● DATA SHOWN
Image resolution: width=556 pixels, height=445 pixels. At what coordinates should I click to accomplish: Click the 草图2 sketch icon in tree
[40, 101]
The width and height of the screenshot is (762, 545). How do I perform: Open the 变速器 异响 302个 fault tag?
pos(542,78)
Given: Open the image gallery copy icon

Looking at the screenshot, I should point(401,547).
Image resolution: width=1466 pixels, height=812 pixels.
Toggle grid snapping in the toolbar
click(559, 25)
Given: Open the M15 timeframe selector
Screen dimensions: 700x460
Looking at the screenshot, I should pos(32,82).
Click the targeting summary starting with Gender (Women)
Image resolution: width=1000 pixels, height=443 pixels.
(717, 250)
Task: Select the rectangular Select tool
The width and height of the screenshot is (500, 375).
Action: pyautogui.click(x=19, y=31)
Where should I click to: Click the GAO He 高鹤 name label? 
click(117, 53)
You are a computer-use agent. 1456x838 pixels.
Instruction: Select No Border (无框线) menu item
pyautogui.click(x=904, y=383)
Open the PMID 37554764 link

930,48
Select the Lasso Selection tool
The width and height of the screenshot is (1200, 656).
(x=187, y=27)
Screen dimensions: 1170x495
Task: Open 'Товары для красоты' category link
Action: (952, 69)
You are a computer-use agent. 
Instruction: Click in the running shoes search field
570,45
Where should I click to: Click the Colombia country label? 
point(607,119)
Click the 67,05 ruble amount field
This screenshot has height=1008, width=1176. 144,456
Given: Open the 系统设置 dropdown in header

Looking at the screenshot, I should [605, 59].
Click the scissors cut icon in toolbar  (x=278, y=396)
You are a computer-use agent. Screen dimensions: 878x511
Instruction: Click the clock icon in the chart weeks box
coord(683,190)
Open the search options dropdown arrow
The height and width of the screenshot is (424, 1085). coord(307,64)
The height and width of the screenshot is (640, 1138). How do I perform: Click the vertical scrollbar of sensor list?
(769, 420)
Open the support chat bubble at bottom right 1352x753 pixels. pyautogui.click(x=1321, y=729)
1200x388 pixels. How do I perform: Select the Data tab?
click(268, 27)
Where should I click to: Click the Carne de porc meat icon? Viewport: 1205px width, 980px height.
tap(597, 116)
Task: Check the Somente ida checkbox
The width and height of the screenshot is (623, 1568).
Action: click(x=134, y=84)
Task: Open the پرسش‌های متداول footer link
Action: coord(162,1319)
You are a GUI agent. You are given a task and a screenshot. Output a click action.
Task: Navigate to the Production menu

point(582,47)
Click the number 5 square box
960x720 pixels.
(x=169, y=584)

● ABOUT THIS EXERCISE
Your reply must consist of one number, the count of lines in the entries that hold "agent".

● TASK RESULT
4